My assignment to myself (bummer...school work on a Friday), is to take my own advice. I shall walk a little taller. No. A lot taller. So tall, my 5’1” self might just be able to reach the top shelf of my kitchen cabinets.

I’m betting the view is nice up there.

Thursday, February 3, 2011

Relationship Confessions



I have two confessions.

1. I am in a relationship.

As much as this blog has been an open forum for me to write about the trials of seeing beyond heartbreak and the challenges of ending a marriage, I've avoided getting into specifics about budding romances. The reason has less to do with my own personal shame (let's face it, I have very little). It has more to do with being uncomfortable about thrusting some dude into being a character in my writing. For me, Best Laid Plans is about my own experiences with life changing events, so I never felt it was necessary to write about anyone else but me. Until now. My guy's name is Brian and he's very nice and I'm very happy and all of those good things. He's been such a positive aspect of my life these past few months that I feel like I have no choice but to talk about it.

Which brings me to my second confession:

2. I think my dog likes him more than she likes me and it's freaking me out.



Anybody who's read this blog previously likely knows about my obsession and love for my mutt, Dyna. She's been my own version of a therapy dog and if I ever had to give a speech akin to an Oscars shout-out, I'd likely throw her name in the list of thank you's between my parents' and my sister's.
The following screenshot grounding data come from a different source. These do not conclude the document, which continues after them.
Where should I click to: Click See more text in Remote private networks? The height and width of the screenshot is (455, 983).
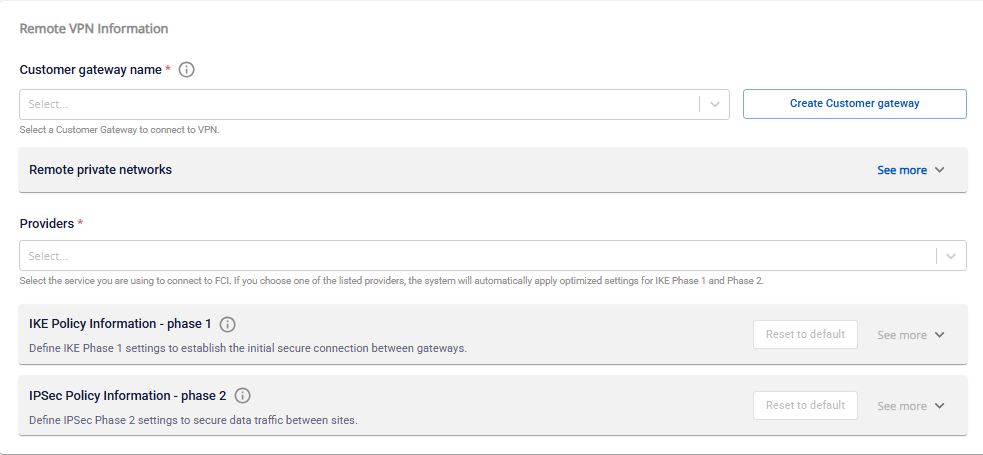coord(901,170)
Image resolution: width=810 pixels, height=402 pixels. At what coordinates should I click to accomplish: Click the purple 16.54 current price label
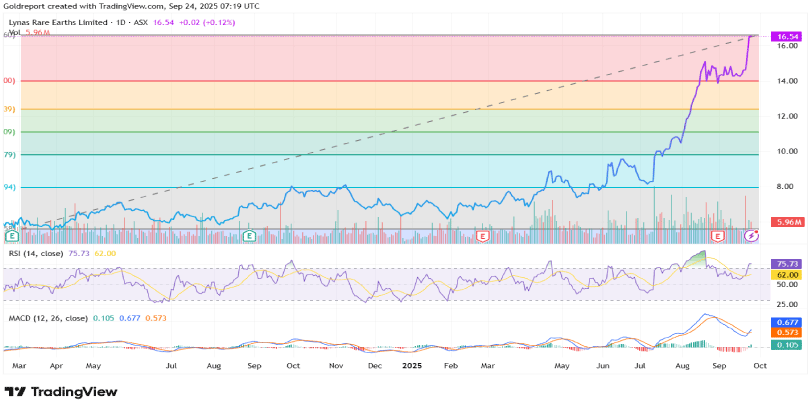click(787, 35)
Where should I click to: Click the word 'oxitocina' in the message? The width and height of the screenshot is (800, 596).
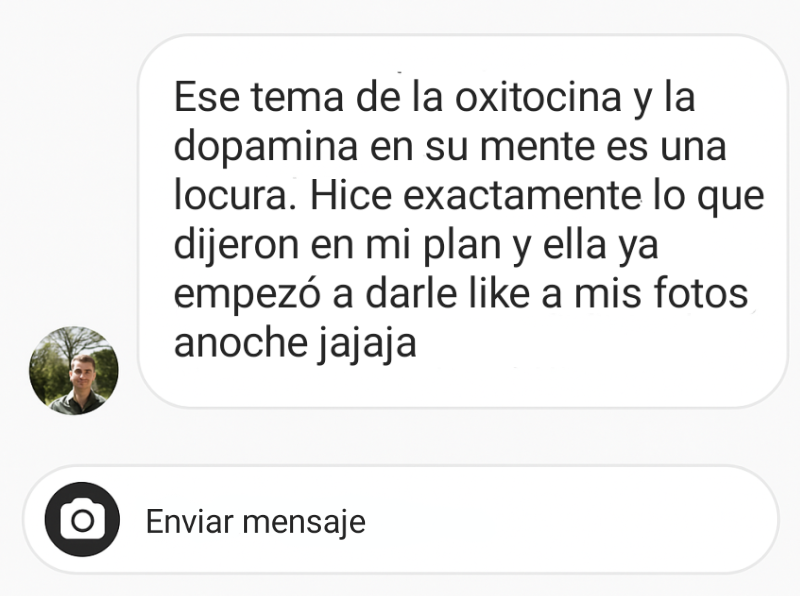(538, 97)
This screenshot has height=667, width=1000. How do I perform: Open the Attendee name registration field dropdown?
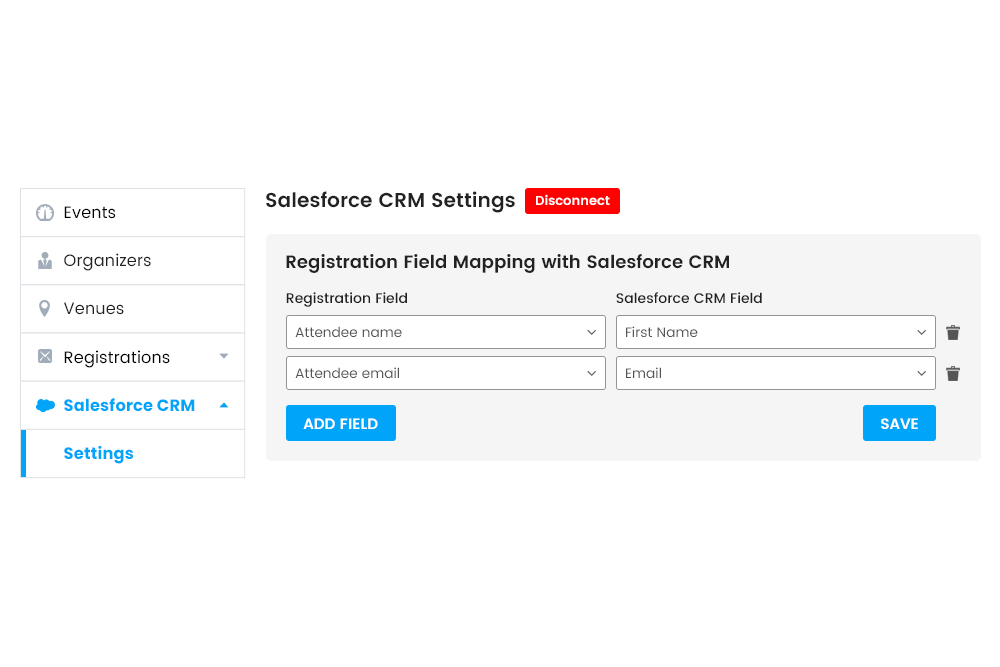coord(445,332)
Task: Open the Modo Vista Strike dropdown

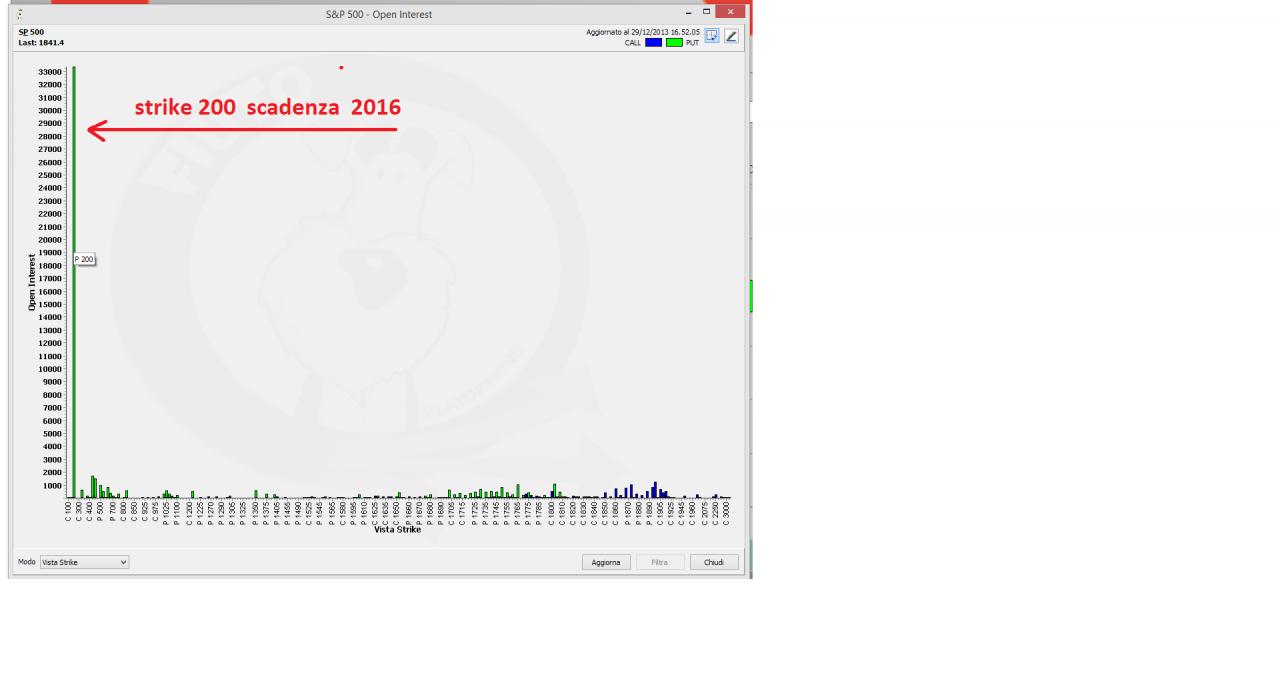Action: 84,562
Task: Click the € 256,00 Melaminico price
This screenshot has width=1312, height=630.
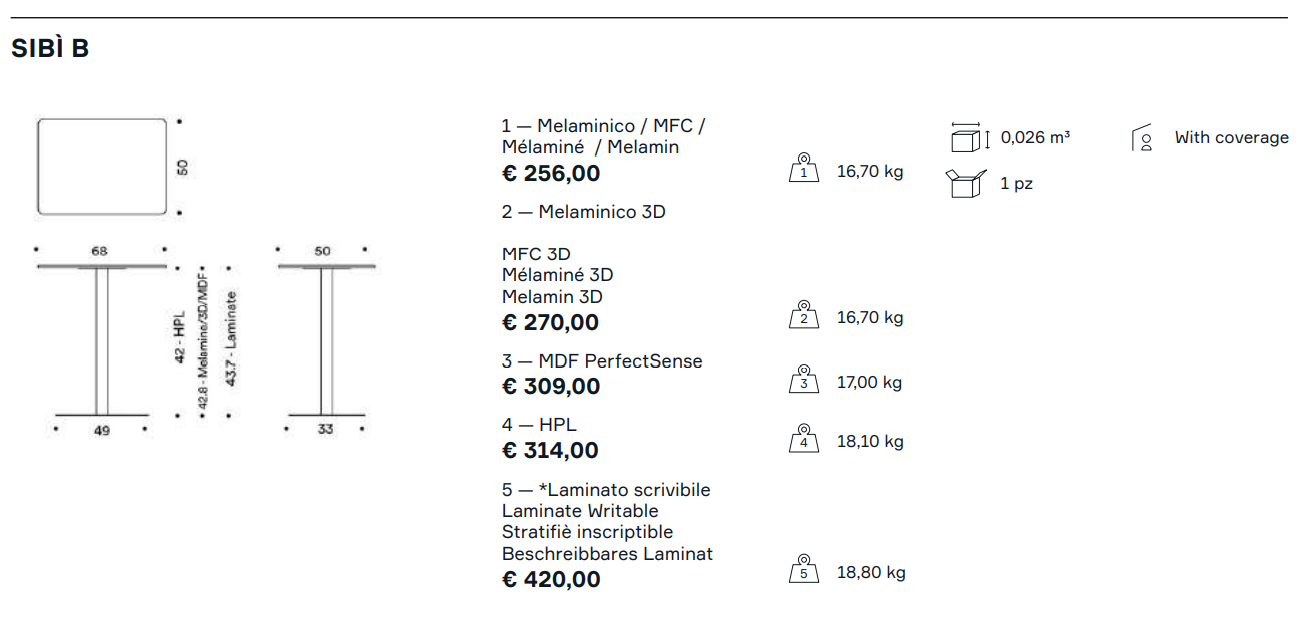Action: pos(551,174)
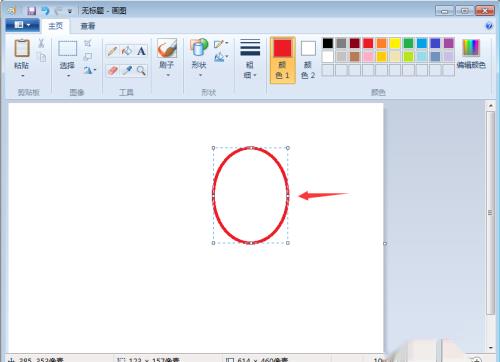The height and width of the screenshot is (362, 500).
Task: Toggle Color 1 as active color
Action: pos(282,60)
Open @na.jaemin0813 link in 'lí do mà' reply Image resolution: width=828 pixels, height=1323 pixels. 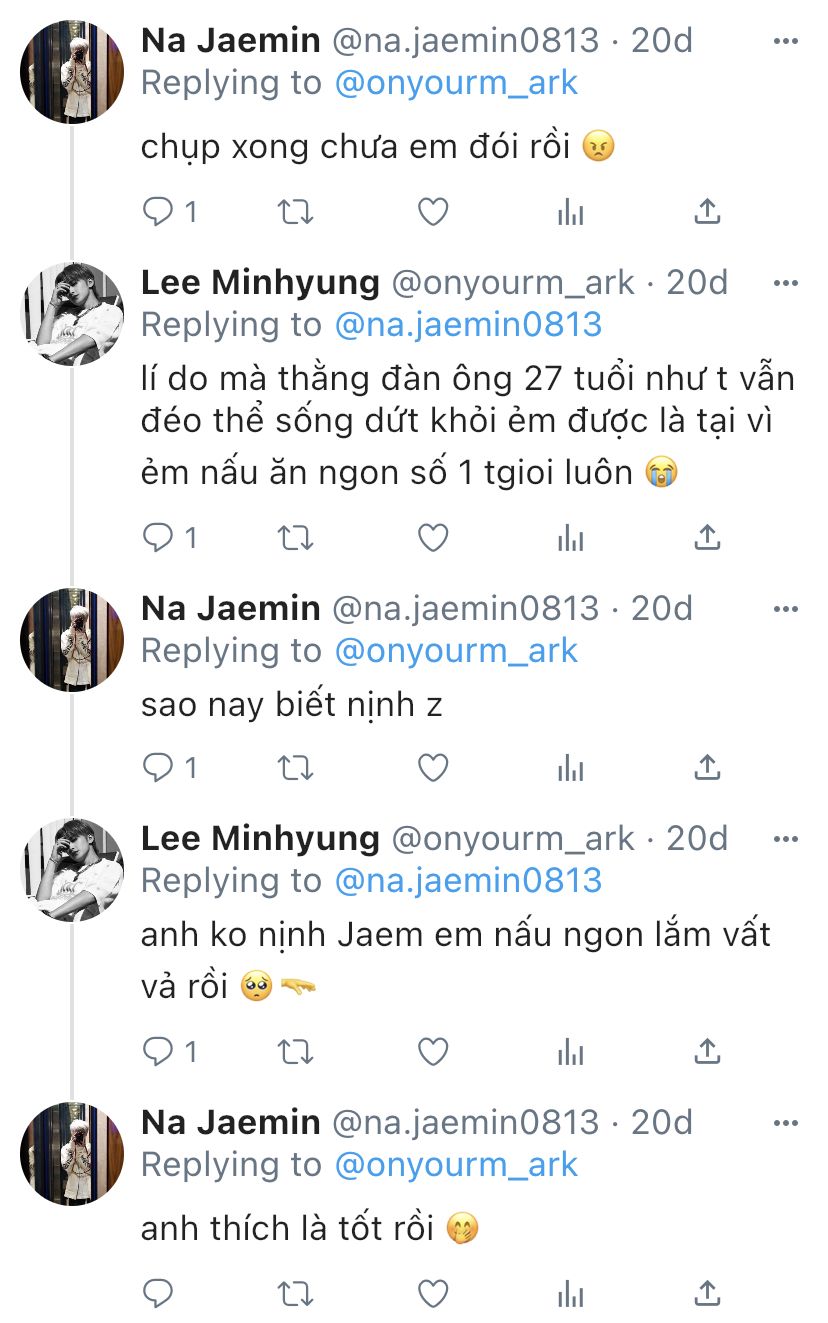click(469, 324)
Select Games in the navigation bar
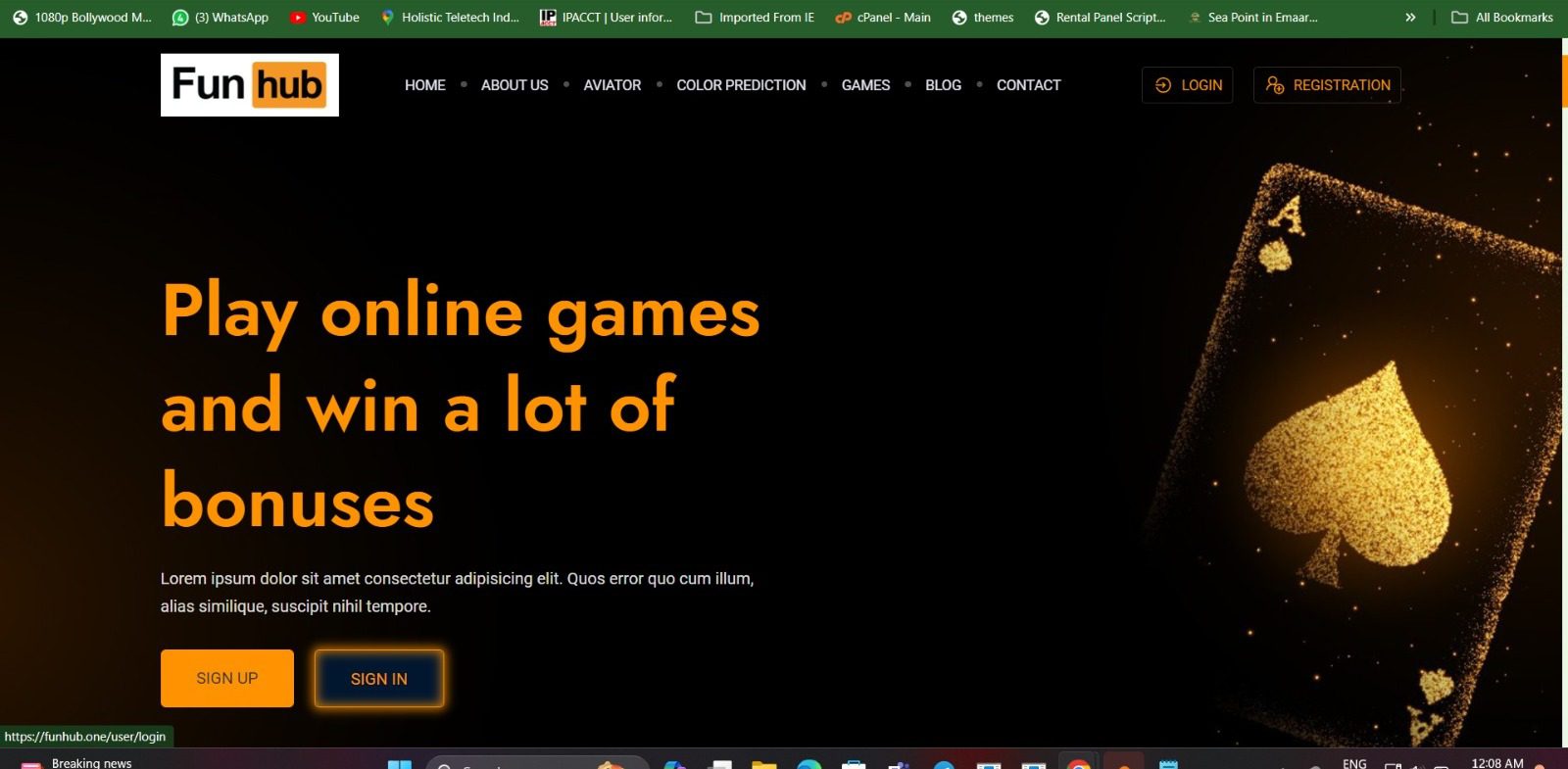This screenshot has height=769, width=1568. tap(865, 85)
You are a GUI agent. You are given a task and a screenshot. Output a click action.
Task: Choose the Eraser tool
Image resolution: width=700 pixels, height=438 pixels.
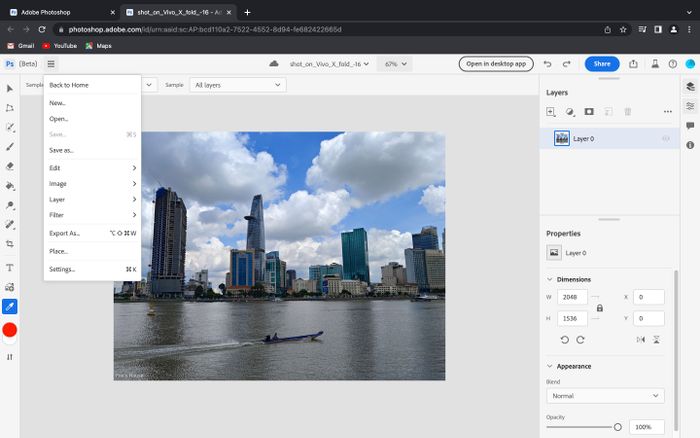click(10, 166)
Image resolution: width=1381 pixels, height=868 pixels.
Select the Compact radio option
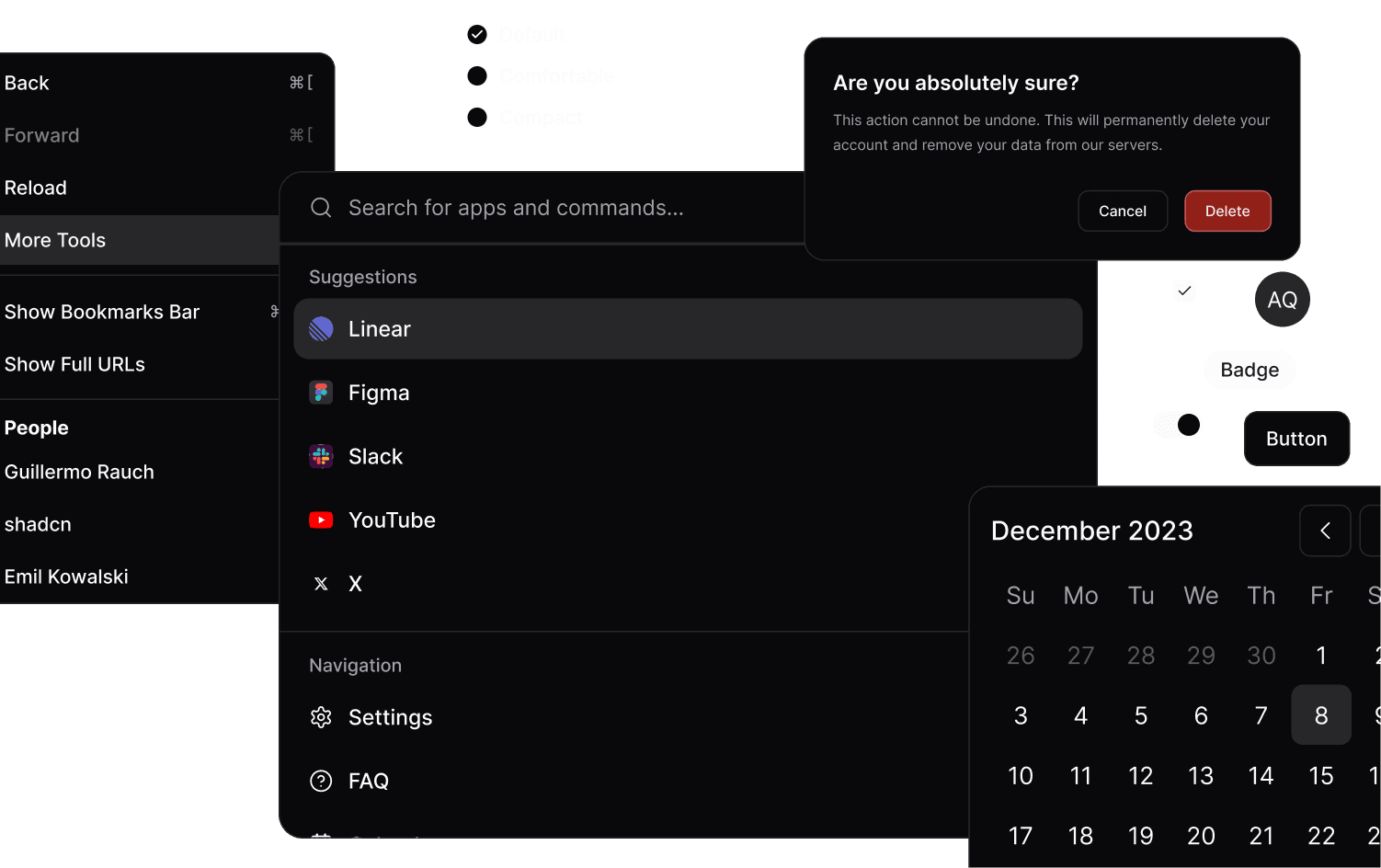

When Brian first came into my life, Dyna was initially a bit suspicious, she wondered who this dude was who was taking my attention away. She'd whine. She'd get between us on the couch. She'd make her presence known. She was never aggressive, but she definitely let him know that she and I were a team. However, since Dyna's go-to emotion is love she was quick to see that he was a good guy and they became fast friends. I was thrilled. As some of you may know, I'd had concerns about meeting someone who wasn't very understanding about how important she was to me. I'd even written about it here: Let Sleeping Dogs Lie. The fact that they got along was awesome. He was amazing with her and she took to him like frosting on a cake.

Recently though, something seems to have shifted for her. Acceptance of Brian transitioned into a crush and now into complete adoration. I know I should be thrilled, but the other day we walked in together and she greeted him BEFORE me. Traitor! One night, she didn't want to leave for her walk until he came along. Deserter! Now, twisted into my happiness that they get on swimmingly is (aghast) jealousy! Finally, the other night, I confessed my feelings to Brian. And while he told me there was no way that she had more affection for him, dare I say I sensed a twinkle in his eye! I guess I felt like, after these past three years, my bond with Dyna was mutual. That if she barked out an Oscars speech of her own, I'd be right there in her thank you's. I suppose it's a small concession to make - to accept that my dog's heart can be big enough to fit both of us. I was just surprised at how quickly she's made room. Then again, I guess dog owner and dog think alike.

So there it is, I'm in a relationship. And so is my dog.